In a bivariate distribution, we are interested to find out whether there is any


relationship between two variables. The correlation is a statistical technique
which studies the relationship between two or more variables and correlation
analysis involves various methods and techniques used for studying and
measuring the extent of relationship between the two variables. When two
variables are related in such a way that a change in the value of one is
accompanied either by a direct change or by an inverse change in the values of
the other, the two variables are said to be correlated. In the correlated variables
an increase in one variable is accompanied by an increase or decrease in the other
variable. For instance, relationship exists between the price and demand of a
commodity because keeping other things equal, an increase in the price of a
commodity shall cause a decrease in the demand for that commodity.
Relationship might exist between the heights and weights of the students and
between amount of rainfall in a city and the sales of raincoats in that city.
Utility of Correlation
The study of correlation is very useful in practical life as revealed by these
points.
1. With the help of correlation analysis, we can measure in one figure, the
degree of relationship existing between variables like price, demand, supply,
income, expenditure etc. Once we know that two variables are correlated then
we can easily estimate the value of one variable, given the value of other.
2. Correlation analysis is of great use to economists and businessmen; it reveals
to the economists the disturbing factors and suggests to him the stabilizing
forces.
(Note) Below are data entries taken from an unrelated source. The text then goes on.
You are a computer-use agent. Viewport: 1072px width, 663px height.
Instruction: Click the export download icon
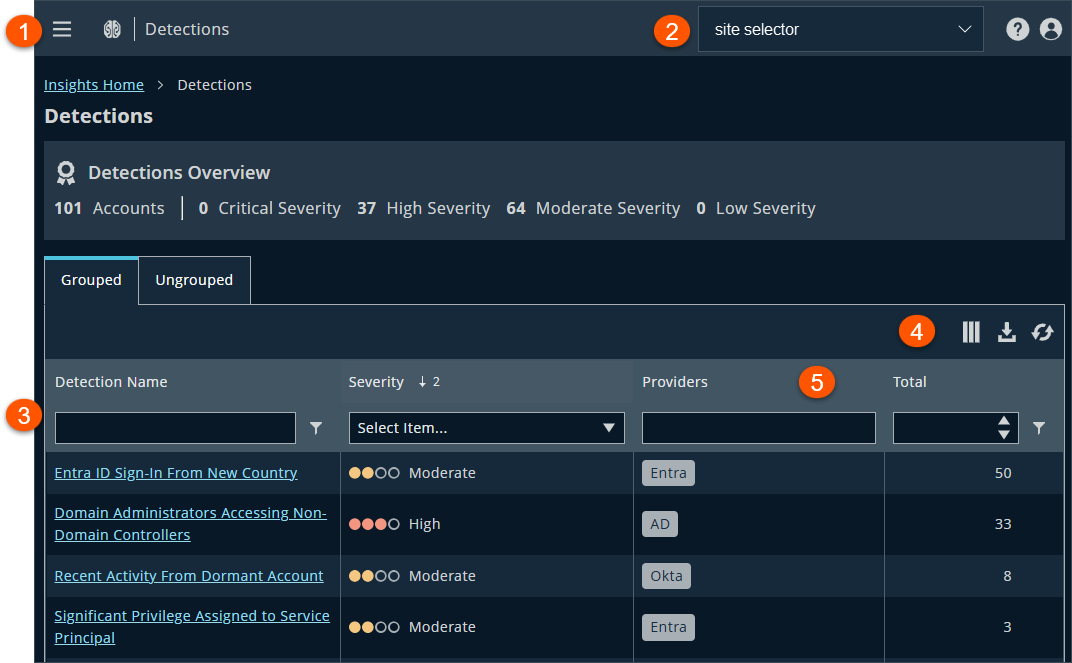pos(1006,331)
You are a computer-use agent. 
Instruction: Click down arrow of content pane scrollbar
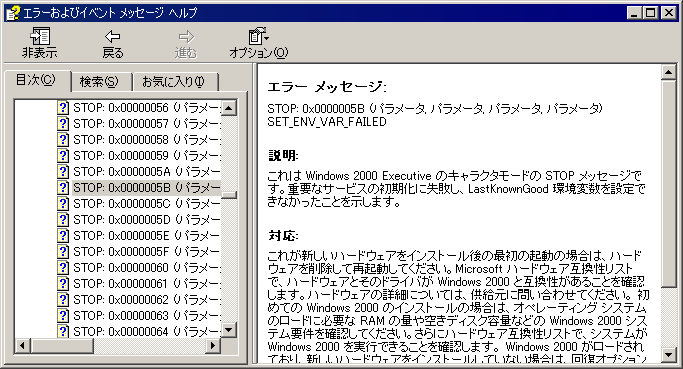click(x=669, y=354)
In business, it enables the executive to estimate costs, sales etc. and plan
accordingly.
3. Correlation analysis is helpful to scientists. Nature has been found to be a
multiplicity of interrelated forces.

Types of Correlation
Correlation can be categorized as one of the following:
(i) Positive and Negative,
(ii) Simple and Multiple.
(iii) Partial and Total.
(iv) Linear and Non-Linear (Curvilinear)
(i) Positive and Negative Correlation : Positive or direct Correlation
refers to the movement of variables in the same direction. The correlation is said
to be positive when the increase (decrease) in the value of one variable is
accompanied by an increase (decrease) in the value of other variable also.
Negative or inverse correlation refers to the movement of the variables in
opposite direction. Correlation is said to be negative, if an increase (decrease) in
the value of one variable is accompanied by a decrease (increase) in the value of
other.
(ii) Simple and Multiple Correlation : Under simple correlation, we
study the relationship between two variables only i.e., between the yield of
wheat and the amount of rainfall or between demand and supply of a
commodity. In case of multiple correlation, the relationship is studied among
three or more variables. For example, the relationship of yield of wheat may be
studied with both chemical fertilizers and the pesticides.
(iii) Partial and Total Correlation : There are two categories of multiple
correlation analysis. Under partial correlation, the relationship of two or more
variables is studied in such a way that only one dependent variable and one
independent variable is considered and all others are kept constant. For
example, coefficient of correlation between yield of wheat and chemical
fertilizers excluding the effects of pesticides and manures is called partial
correlation. Total correlation is based upon all the variables.
(iv) Linear and Non-Linear Correlation: When the amount of change
in one variable tends to keep a constant ratio to the amount of change in the
other variable, then the correlation is said to be linear. But if the amount of
change in one variable does not bear a constant ratio to the amount of change in
the other variable then the correlation is said to be non-linear. The distinction
between linear and non-linear is based upon the consistency of the ratio of
change between the variables.
Methods of Studying Correlation

There are different methods which helps us to find out whether the
variables are related or not.
1. Scatter Diagram Method.
2. Graphic Method.
3. Karl Pearson’s Coefficient of correlation.
4. Rank Method.
Karl Pearson’s Co-efficient of Correlation.
Karl Pearson’s method, popularly known as Pearsonian co-efficient of
correlation, is most widely applied in practice to measure correlation. The
Pearsonian co-efficient of correlation is represented by the symbol r. Degree of
correlation varies between + 1 and –1; the result will be + 1 in case of perfect
positive correlation and – 1 in case of perfect negative correlation. Computation
of correlation coefficient can be simplified by dividing the given data by a
common factor. In such a case, the final result is not multiplied by the common
factor because coefficient of correlation is independent of change of scale and
origin.
Cov ( x, Y )
r( X ,Y )   ( X ,Y ) 
 X . Y
1
Cov( X , Y )   XY  XY
n
1 2 2 1 2 2
X  X X Y  Y  Y
n , n
n - number of items in the given data

Standard Error
The standard error is the approximate standard deviation of a statistical
sample population. The standard error is a statistical term that measures the
accuracy with which a sample represents a population.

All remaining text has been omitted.